Adiyat Süresi 6-8 Arası Ayetlerin Tefsiri: Burada “insan” kavramıyla genel olarak insan türünün kastedildiği. Çünkü bütün insanlarda bu tür olumsuz özelliklerin az çok bulunduğu belirtildiği gibi, özellikle hidayetten nasibini alamamış insanların söz konusu olduğu da söylenmiştir.
Bu ayetler, söz konusu insanların tabiatlarına yerleşmiş bulunan Allah’ın nimetlerine karşı nankörlük, kadir bilmezlik, mal biriktirmeye düşkünlük ve nimetin şükrünü yerine getirme vecibesini umursamama gibi olumsuz özellikleri ortaya koymaktadır.
6. ayette ki kenud kelimesinin bir hadiste şöyle açıklandığı rivayet edilir: “Öyle bir nankördür ki yalnız başına yer, kölesini döver, malı görevlerini yerine getirmez”
7. ayet insanın kendisinin de bu nankörlüğünün farkında olduğunu, buna bizzat kendi vicdanının da tanıklık ettiğini belirtmektedir. Ayete “Şüphesiz buna Allah şahittir” manası da verilmiştir Bu takdirde ayet Allah’ın verdiği nimete karşı nankörlük edenler için bir uyarı anlamı taşır. Fakat birinci mana bağlama daha uygundur.. Ayete ayrıca “Nankör kişi ahirette kendi aleyhine şahitlik edecektir” şeklinde de mana verilebilir.
Adiyat Süresi 9-11 Arası Ayetlerin Tefsiri: Dünya menfaati ve servet biriktirme hırsıyla cimrilik ve nankörlük eden kimse kendisine ne derece kötülük ettiğini düşünmeye davet edilmekte ve uyarılmakta: aksi halde o kişinin, kıyamet gününde, kabirlerde gömülmüş bulunanların dışarıya fırlatıldığı, bütün gizliliklerin ortaya döküldüğü, gönüllerde gizli olan niyetler ve maksatların açığa çıkarıldığı zaman perişan olacağı bildirilmektedir.
“Kalplerde görünenlerin ortaya konması”, niyet halinde kalıp eyleme dönüşmeyen kötü düşüncelerin mutlaka cezalandırılacağını değil; davranışların dayandığı niyet ve yöneldiği amaçların değerlendirileceğini ifade etmektedir.
11. ayette “İşte o gün (anlayacaklar ki) rableri onlardan tam manasıyla haberdardır” buyurulması. Allah Teala’nın onların niyetlerini ve yaptıklarını önceden bildiği gibi kıyamet gününde de her şeyden haberdar olduğunu ortaya koymaktadır.
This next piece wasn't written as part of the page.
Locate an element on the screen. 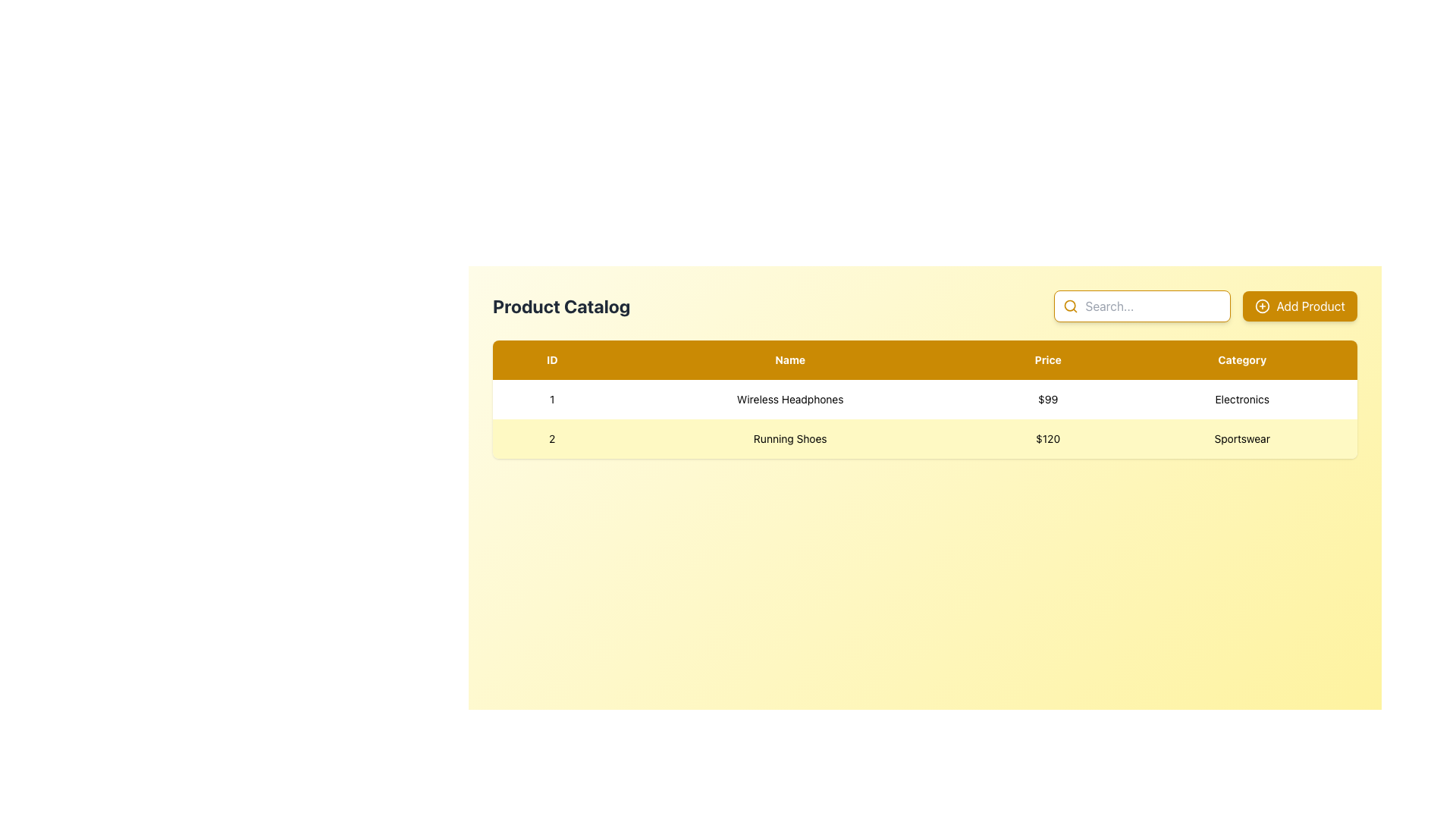  the text label representing the product name 'Running Shoes' in the second row and second column of the catalog table is located at coordinates (789, 438).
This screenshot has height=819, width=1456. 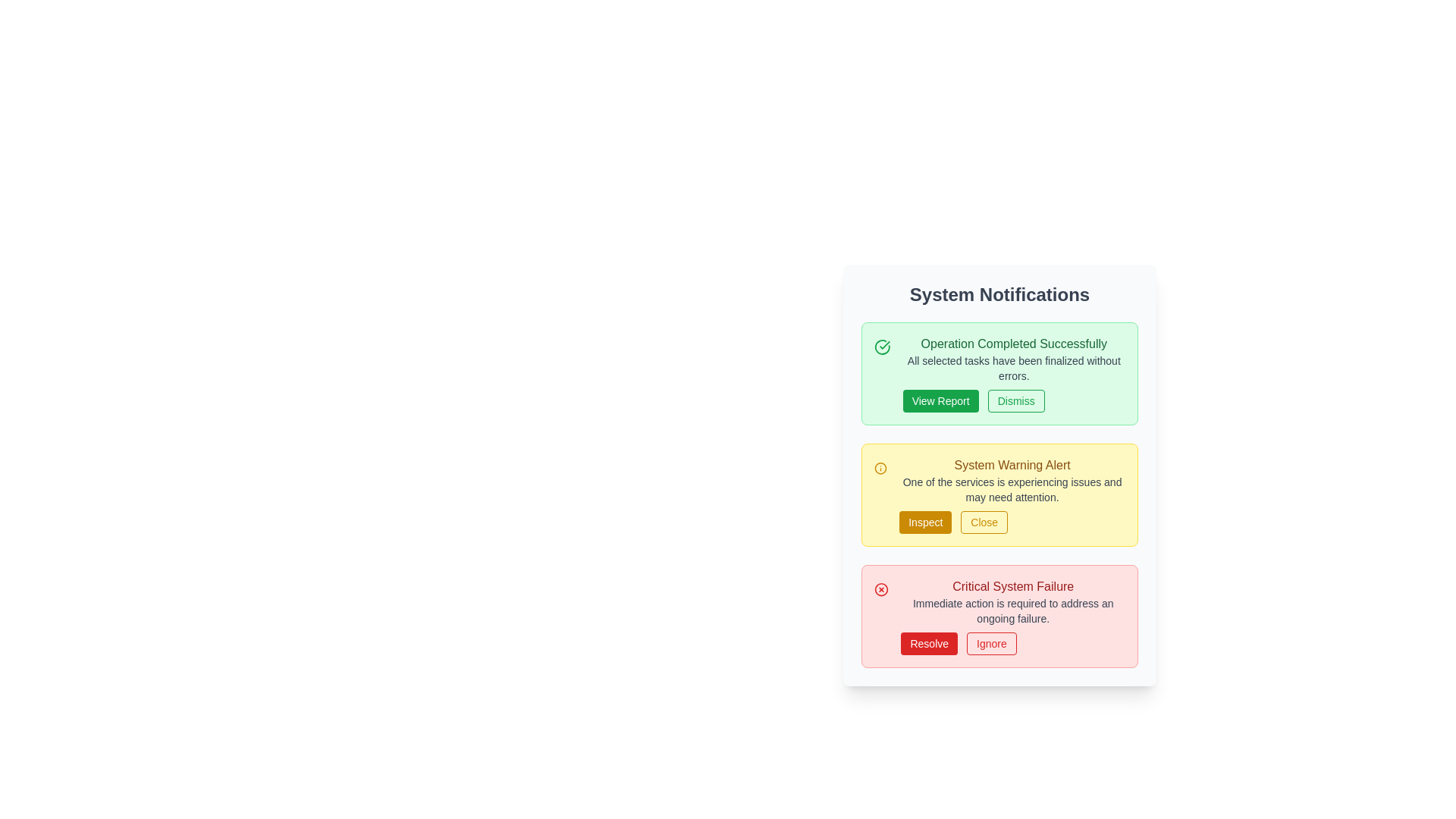 What do you see at coordinates (1012, 522) in the screenshot?
I see `the 'Close' button within the 'System Warning Alert' box` at bounding box center [1012, 522].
Çünkü O’nun ilmi sonsuzdur, hiçbir şeyden gafil değildir, gizli olanı da aşikar olanı da, öncekini de sonrakini de bilir.
Dünyada verdiği nimetlere karşı nankörlük ve cimrilik ederek bu nimetlerden Allah yolunda harcamamış olan kimselerin yaptıklarından da mutlaka haberdardır ve Ahirette bunu gösterecek, yapılanların karşılığını da verecektir.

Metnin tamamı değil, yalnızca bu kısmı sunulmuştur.